Part II deals with the apogee of the movement in 1968–73, describing the several organisations as they formed and their various attempts to go beyond ‘pre-party formations’ either to regroupment, or to launching themselves as parties. I expected this part to take me into a foreign world, but in reality the political culture described is not that far from the culture of the Trotskyist organisations in the same period: commitment to more-or-less Stalinist (or at least post-1921) versions of Leninism, vigorous activism, and attempts to reach the mass of the class through campaigns and fronts.

Part III deals with the movement’s loss of the political initiative and slide into crisis between 1973 and 1981, triggered initially by the difficulties of class and race analysis in the Boston busing crisis of 1974, exacerbated by separate ‘party turns’ by the major organisations which ended the hope of a broad regroupment, and then by the Beijing CPC-PRC leadership’s open bloc with the USA against the USSR and those Third World movements influenced by Moscow, which triggered a divide between those trends in the movement which clung to Beijing and those which shifted towards more general Third Worldism.

Part IV discusses, more briefly, the involvement of Maoist and post-Maoist trends in the Rainbow Coalition, and the impact on these trends of the collapse of the USSR.

Finally, Part V contains a chapter discussing the ex-Maoists’ ‘adjustment to civilian life’, and Elbaum’s lessons and conclusions. These are, broadly speaking, that the movement had a foreshortened sense of the imminence of revolutionary crisis which made it ill-fitted for the long haul; that Maoism was massively damaging, particularly in creating a mind-set of ‘theory-as-orthodoxy’ and producing sectarianism and anti-democratic internal practices; but that, on the other hand, internationalism and anti-imperialism, anti-racism and the effort to form an activist cadre, remain fundamental to any effective left. At the end of the day, a critical conclusion is that ‘basing an organisation’s unity on an ideological system (say, Marxism-Leninism) rather than a political programme (say, socialism) is fraught with danger … The result is a strong pull not just toward dogmatism but toward constant suspicion of heresy.’ (p. 336)

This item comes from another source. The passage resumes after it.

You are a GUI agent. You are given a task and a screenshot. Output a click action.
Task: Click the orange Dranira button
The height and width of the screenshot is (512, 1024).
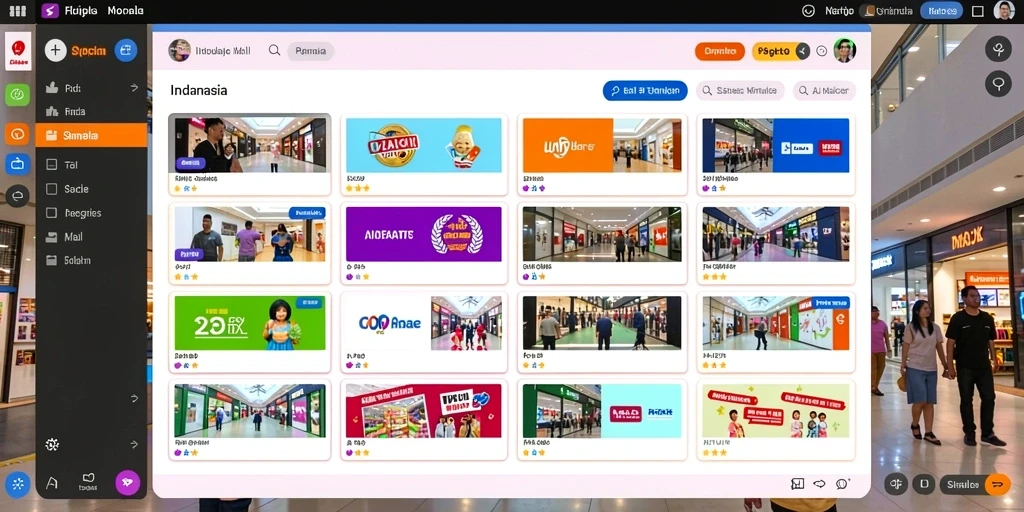pos(720,51)

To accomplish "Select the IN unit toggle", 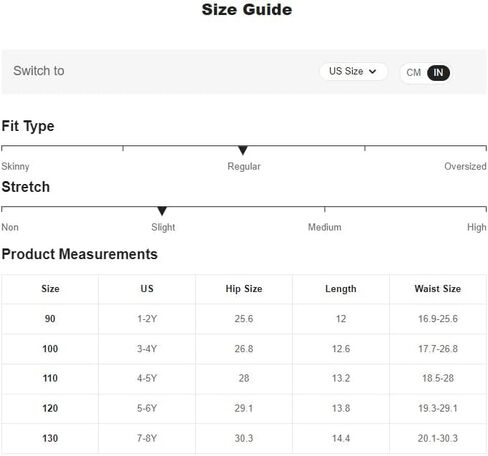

Considered as a history, I found the book an interesting read, but in some ways disappointing. The problem is that in some ways, because of the range of organisations whose history he is trying to cover, Elbaum paints with a very broad brush, so that it is hard to get a strong sense of the effective relation of forces between the different organisations or of any of their specific ideological dynamics. At the same time, this is so much a participant history as to be almost myopic. World politics are seen through the eyes of the anti-imperialist US left and in particular its Maoist wing, and there is little sense of the dynamics of the post-1968 Leninist and semi-Leninist far left elsewhere (even, for example, of the Guevarist and other trends in Latin America who might have been the natural allies of the American ‘New Communist Movement’). At the same time, some of his lessons are very pertinent. The experience of the Trots in Britain has also been one of early 1970s dynamism, later 1970s inability to work out a clear path through more complex political problems, and repeated sectarian declarations of small groups as ‘the party’ (albeit the Socialist Labour League–Workers Revolutionary Party, International Socialists–Socialist Workers Party and Militant–Socialist Party were all vastly bigger and better implanted than any US Maoist group). Trotskyism has functioned just as much as an ideological system, as opposed to a programme, as Maoism. It’s worth a read, then, if only to see how much like ourselves the US Maoists were.